Other parents are facing the same obstacles to ensuring their kids have healthy teeth and gums but not all of them are able to rely on a dentist.   Even children with excellent brushing and flossing habits need to see a dentist because untreated dental disease and tooth decay can have devastating health consequences.  However, about one in five children in the U.S. do not receive dental care each year according to a new report The Cost of Delay: State Dental Policies Fail One in Five Children, by the Pew Center on the States.  The report points out that states play a key role in ensuring that low-income children have access to basic, preventive dental care and that more than two-thirds of the states are doing a poor job in this area.
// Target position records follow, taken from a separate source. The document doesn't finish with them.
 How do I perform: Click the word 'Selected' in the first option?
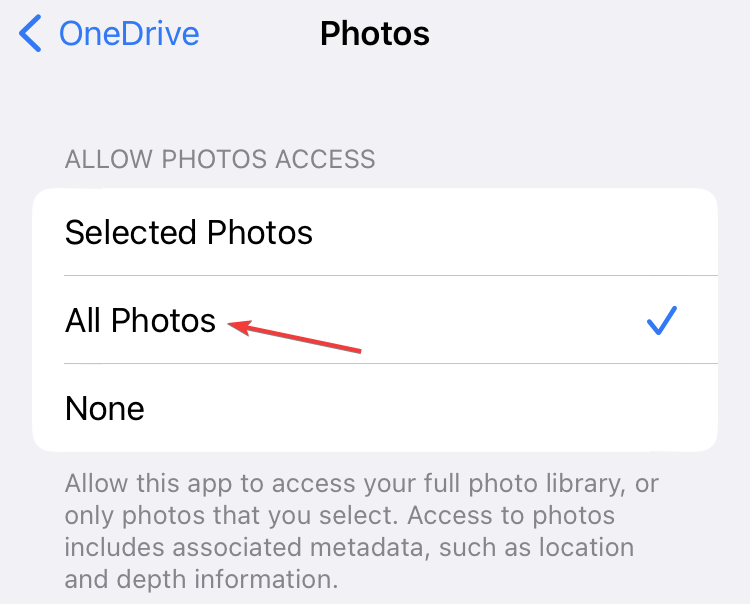click(x=131, y=232)
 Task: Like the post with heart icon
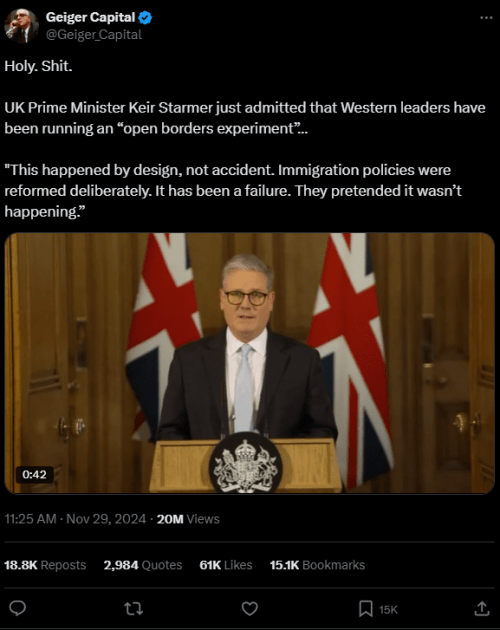(x=250, y=608)
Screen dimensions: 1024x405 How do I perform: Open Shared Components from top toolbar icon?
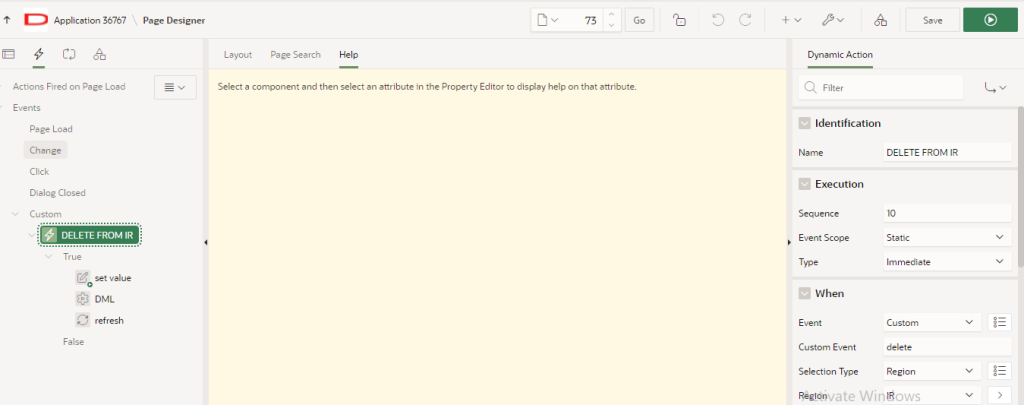[x=880, y=19]
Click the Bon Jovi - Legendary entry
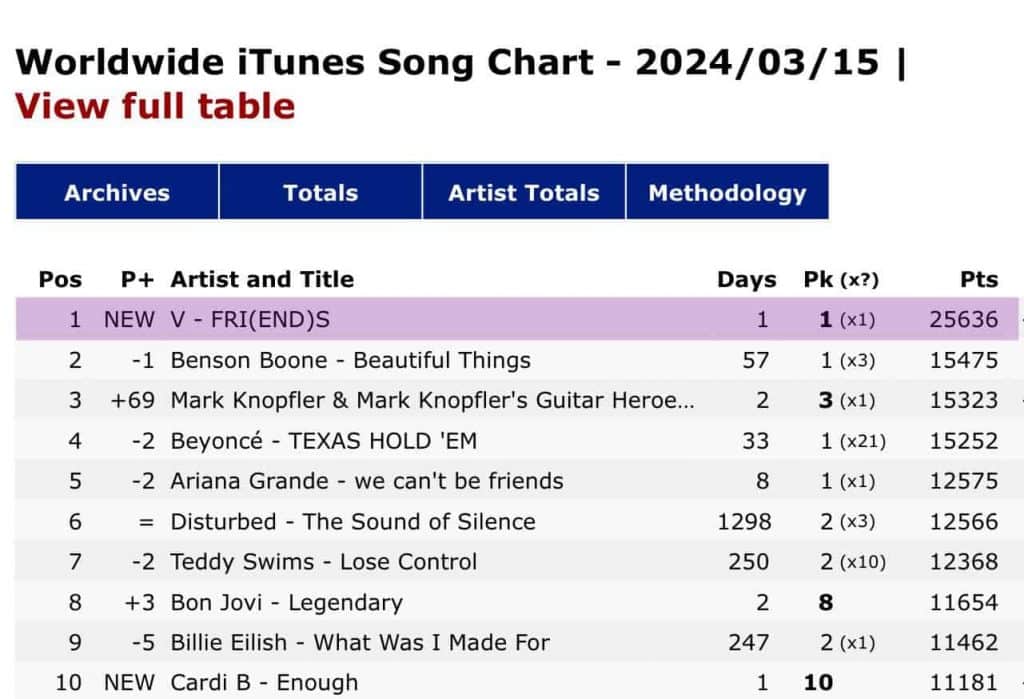The height and width of the screenshot is (699, 1024). pyautogui.click(x=286, y=602)
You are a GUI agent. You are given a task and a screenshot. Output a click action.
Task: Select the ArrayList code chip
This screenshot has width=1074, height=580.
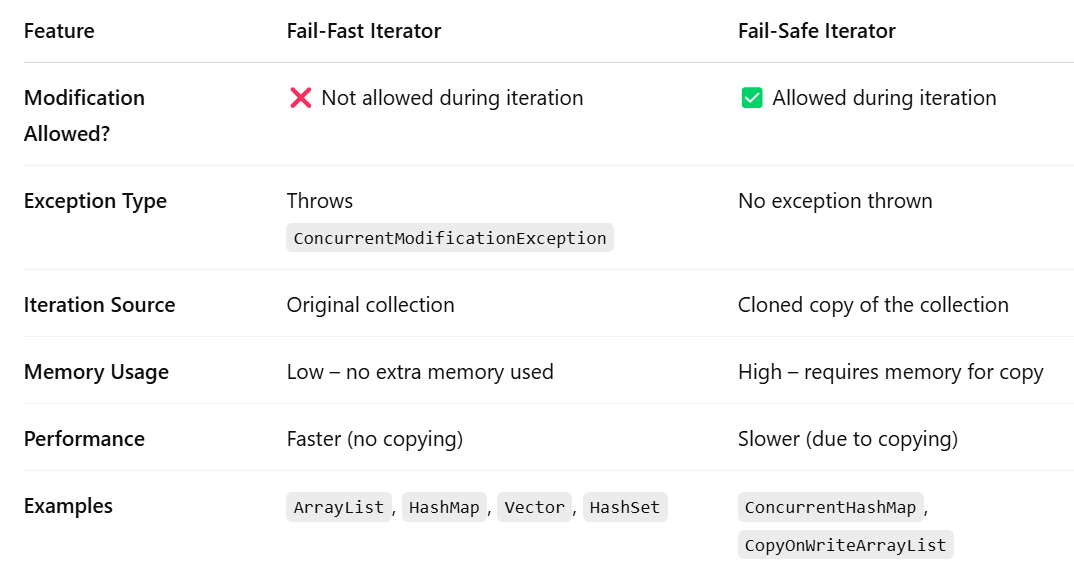pyautogui.click(x=339, y=507)
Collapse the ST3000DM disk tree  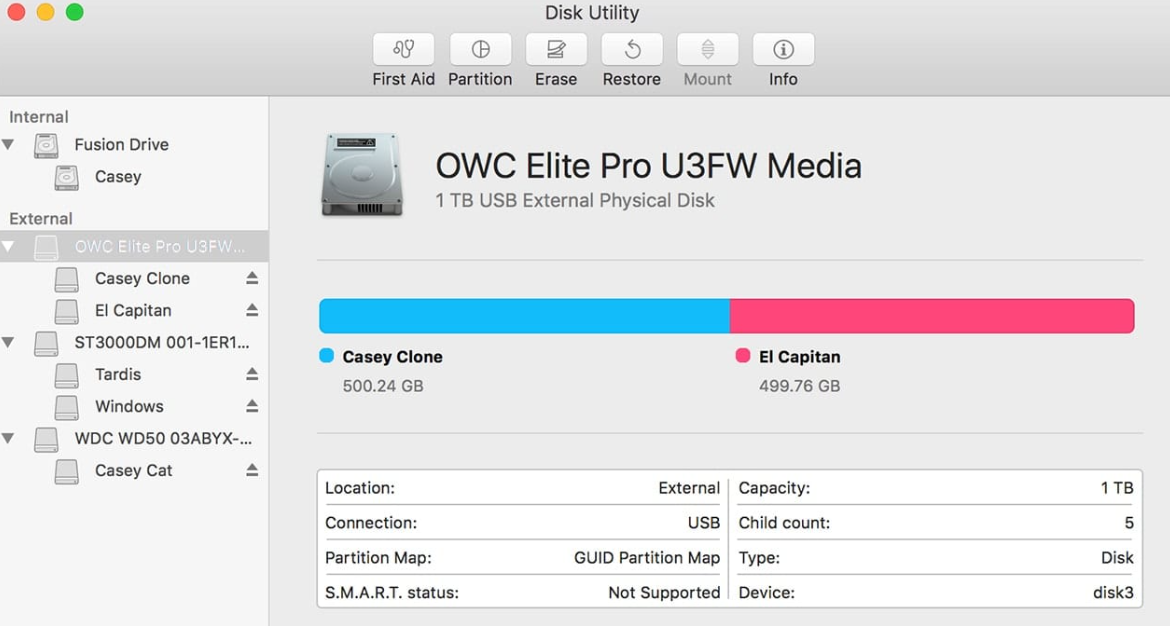coord(9,343)
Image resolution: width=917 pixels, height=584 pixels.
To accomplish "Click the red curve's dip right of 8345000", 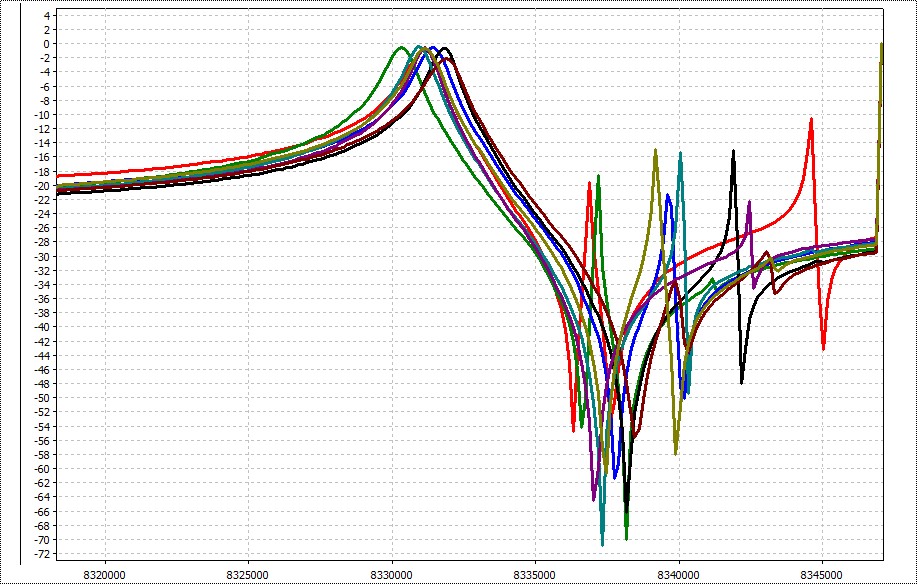I will 823,348.

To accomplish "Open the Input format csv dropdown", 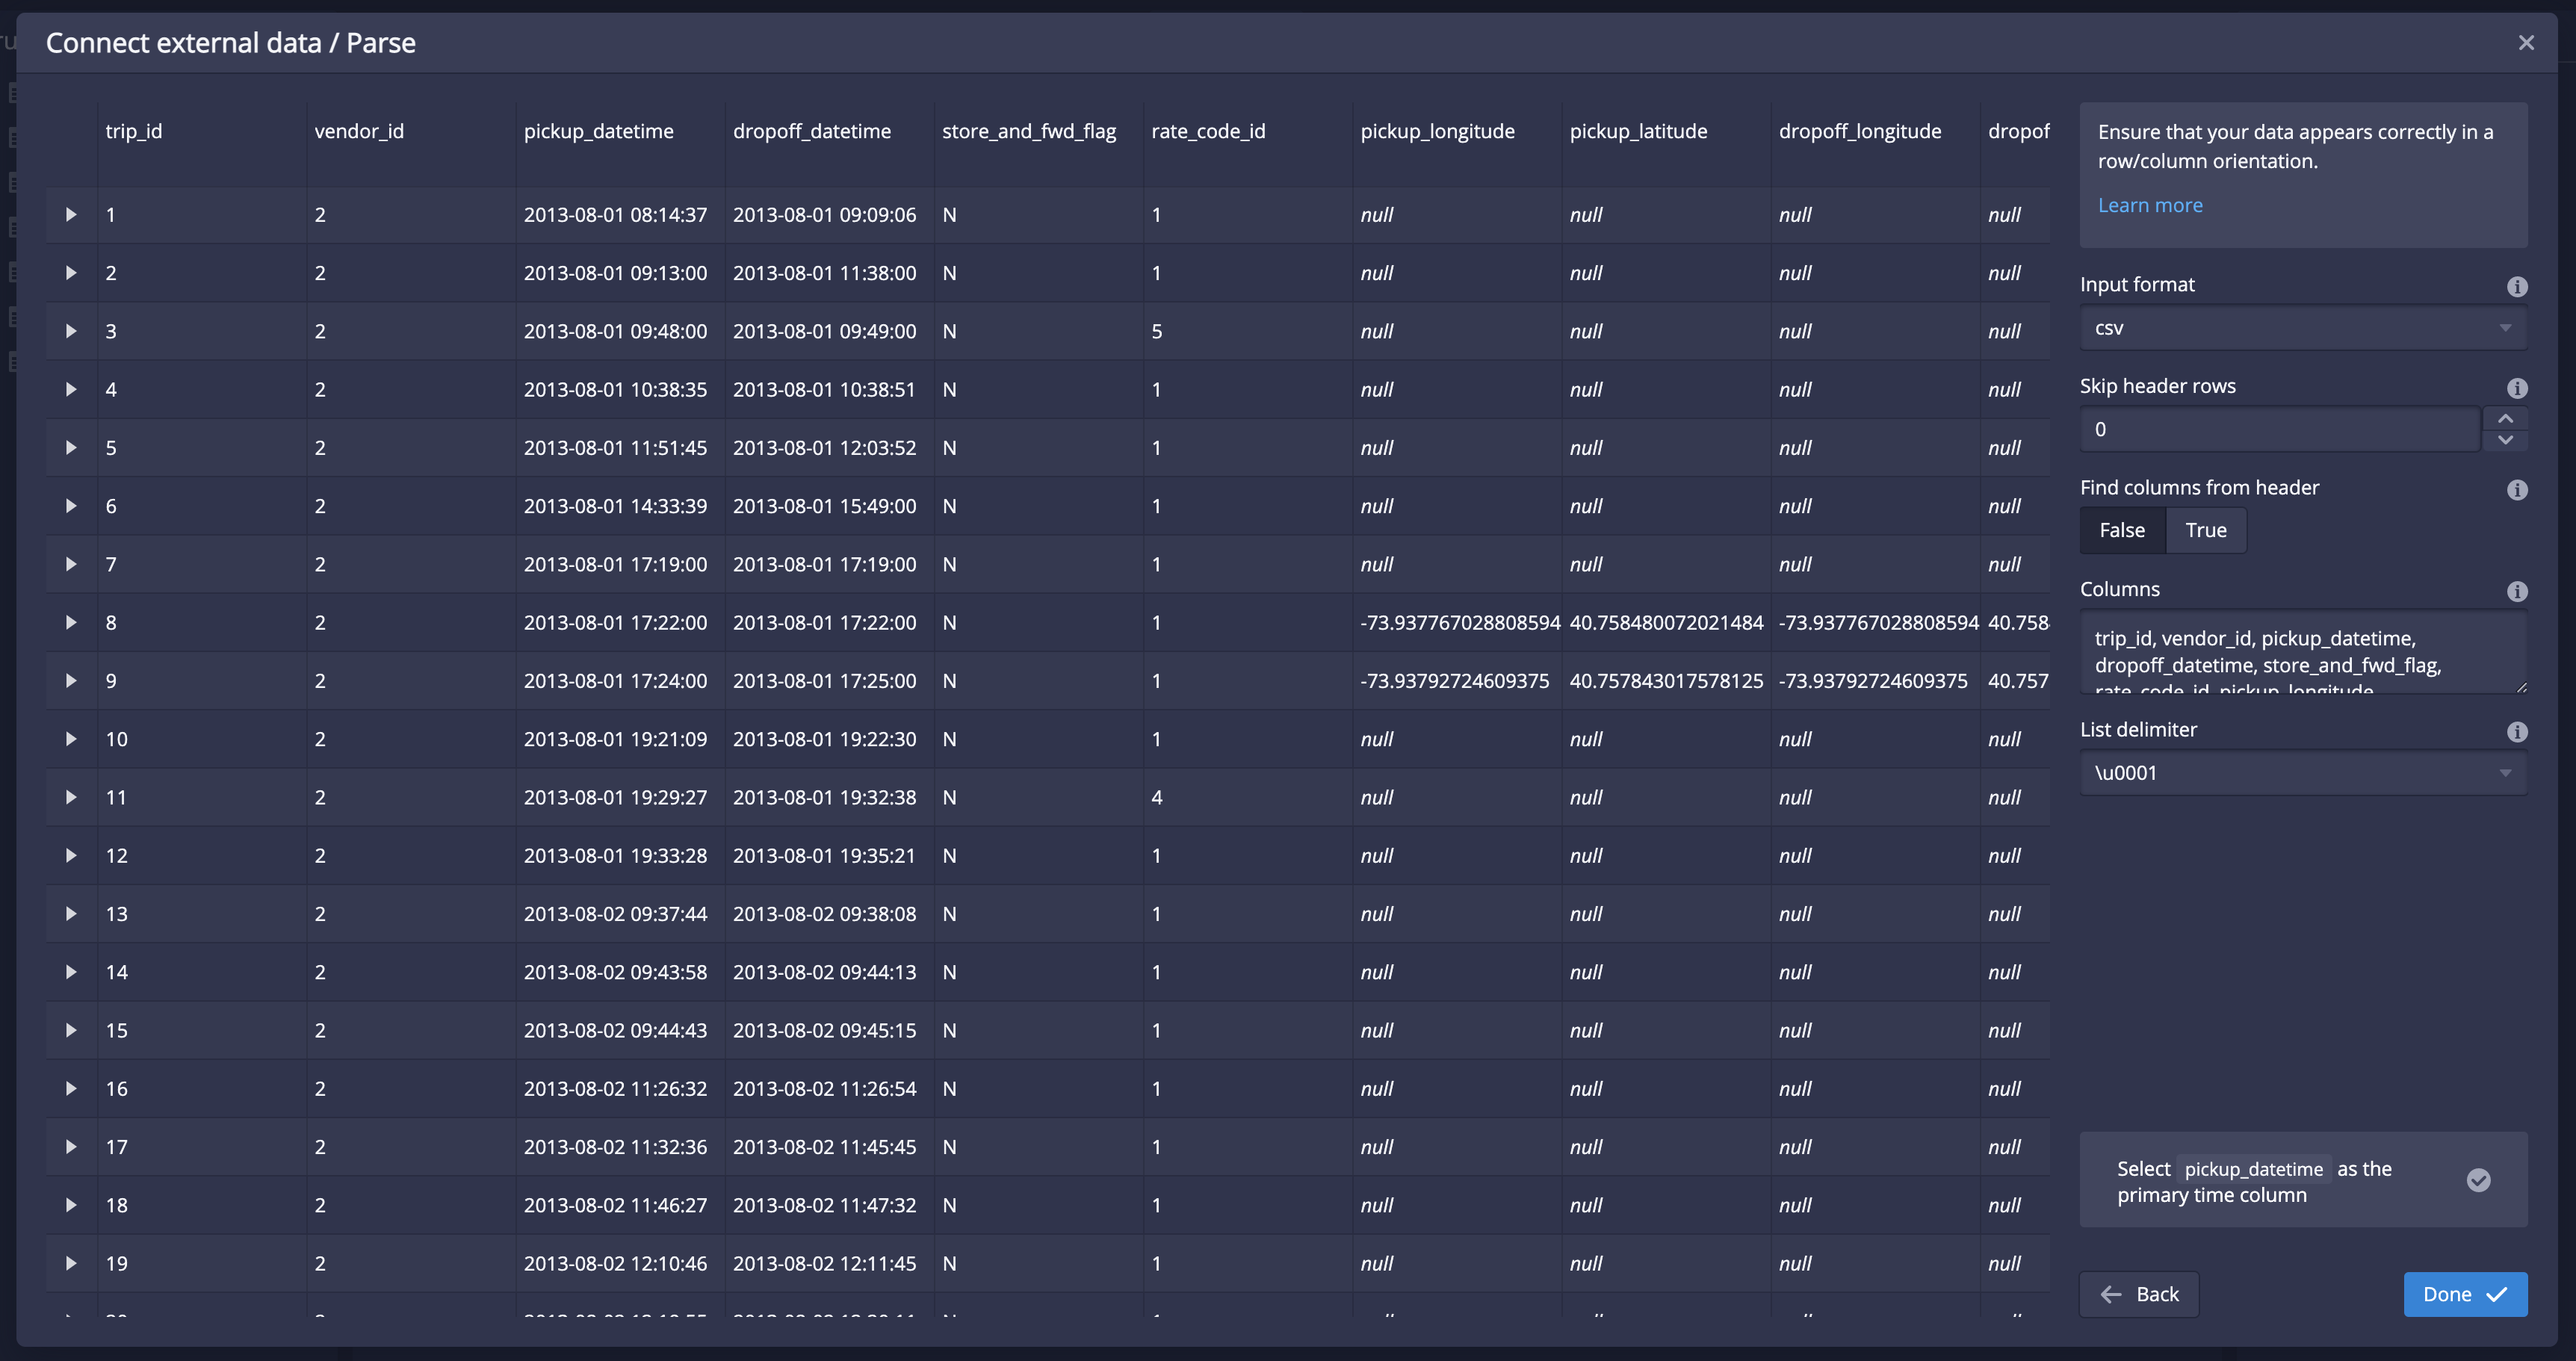I will (2302, 328).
The good news is that the Children's Health Insurance Program Reauthorization Act  provided states with new tools to help improve the oral health of children.  All CHIP programs are now required to cover comprehensive dental benefits. CHIPRA also allows states with separate CHIP programs to offer a dental-only plan for children who have other health insurance, but lack adequate dental benefits. Other oral health improvements include education for new parents, better access to benefit and provider information, and enhanced reporting on the quality of dental health services in Medicaid and CHIP.  CCF, the Kaiser Commission on Medicaid and the Uninsured, and the Children's Dental Health Project just released a "CHIP Tip" on CHIPRA's oral health provisions which is a good resource for those who want to see children receive better oral healthcare coverage.